A new study calculates the value of the Trans-Pacific Partnership (TPP) agreement to Washington state. The research was conducted by Community Attributes Incorporated for the Association of Washington Business and the Washington Council on International Trade. AWB reports on the analysis.
The data illustrate in detail the enormous economic benefit from the deal: $8.7 billion in new Washington state exports. That would raise Washington’s total exports to $121.6 billion or nearly $1,300 per resident and add anywhere from 5,900 to 26,400 additional jobs.

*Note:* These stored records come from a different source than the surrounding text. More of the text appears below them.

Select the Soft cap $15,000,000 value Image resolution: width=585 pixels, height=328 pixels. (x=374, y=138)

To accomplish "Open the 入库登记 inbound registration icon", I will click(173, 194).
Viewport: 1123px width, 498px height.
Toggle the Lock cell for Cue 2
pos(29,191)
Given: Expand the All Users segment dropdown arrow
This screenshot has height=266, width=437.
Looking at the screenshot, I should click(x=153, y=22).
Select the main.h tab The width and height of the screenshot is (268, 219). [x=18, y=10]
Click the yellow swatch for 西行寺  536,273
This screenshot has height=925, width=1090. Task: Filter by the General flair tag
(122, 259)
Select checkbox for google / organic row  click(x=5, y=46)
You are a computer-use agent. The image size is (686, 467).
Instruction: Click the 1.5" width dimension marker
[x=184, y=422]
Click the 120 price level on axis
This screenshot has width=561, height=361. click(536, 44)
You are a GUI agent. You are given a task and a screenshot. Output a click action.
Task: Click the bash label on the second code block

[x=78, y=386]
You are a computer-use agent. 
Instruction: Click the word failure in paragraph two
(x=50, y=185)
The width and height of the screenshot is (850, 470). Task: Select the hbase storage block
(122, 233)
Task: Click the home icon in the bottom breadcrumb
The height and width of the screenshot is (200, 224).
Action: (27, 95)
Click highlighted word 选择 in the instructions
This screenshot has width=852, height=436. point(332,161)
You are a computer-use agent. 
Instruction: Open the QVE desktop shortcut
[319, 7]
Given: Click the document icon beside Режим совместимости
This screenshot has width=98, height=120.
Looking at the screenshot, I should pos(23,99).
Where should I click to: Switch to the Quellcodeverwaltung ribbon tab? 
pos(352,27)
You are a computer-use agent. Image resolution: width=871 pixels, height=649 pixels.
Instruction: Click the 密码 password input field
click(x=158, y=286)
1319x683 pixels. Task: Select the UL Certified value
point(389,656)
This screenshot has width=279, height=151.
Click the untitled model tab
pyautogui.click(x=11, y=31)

A related press release state,
The study also identifies specific Washington industries that would benefit the most: agriculture, which would see tariffs as high as 208 percent eliminated; software, which would see improved cross-border data flows and IP protection; and aerospace, which will see an increased demand as TPP countries’ economies grow. Exports to Japan alone could have been $3.6 billion higher had the TPP been implemented last year.
“This study confirms that the best approach to growing our state’s economy is to strengthen our trade ties and thoughtfully break down foreign barriers for Washington exporters,” said Kris Johnson, President of AWB. “Because 40 percent of Washington jobs are connected to trade and our state already has such strong economic ties to the Asia-Pacific region, Washington would benefit greatly from the passage of TPP.”
“As this study indicates, every year we do not implement the TPP is another year we are losing out on opportunities to reach our full economic potential,” noted Eric Schinfeld, President of WCIT.
Here’s how the CAI report summarizes the agreement.
The Trans-Pacific Partnership (TPP) was signed in February 2016 by twelve Asia-Pacific nations spanning North America, South America, East Asia, Southeast Asia, Australia, and Oceania. If the trade pact is successfully ratified by signatory members, it will constitute the largest free trade zone in the world. The trade deal will introduce significant reductions in tariff and non-tariff barriers across a region representing more than one-third of global GDP.
Analytics presented in this report suggest that, if the TPP were already fully in force prior to 2015, Washington state exports would have been between $2.0 billion and $8.7 billion higher than 2015 totals. These gains translate into between 5,900 and 26,400 additional direct jobs, or 16,500 and 73,200 jobs when factoring in additional multiplier effects throughout the economy.
For more information on the TPP, go to this link to the Office of the U.S. Trade Representative.
And listen to this Washington Research Council interview with Schinfeld.
A good deal.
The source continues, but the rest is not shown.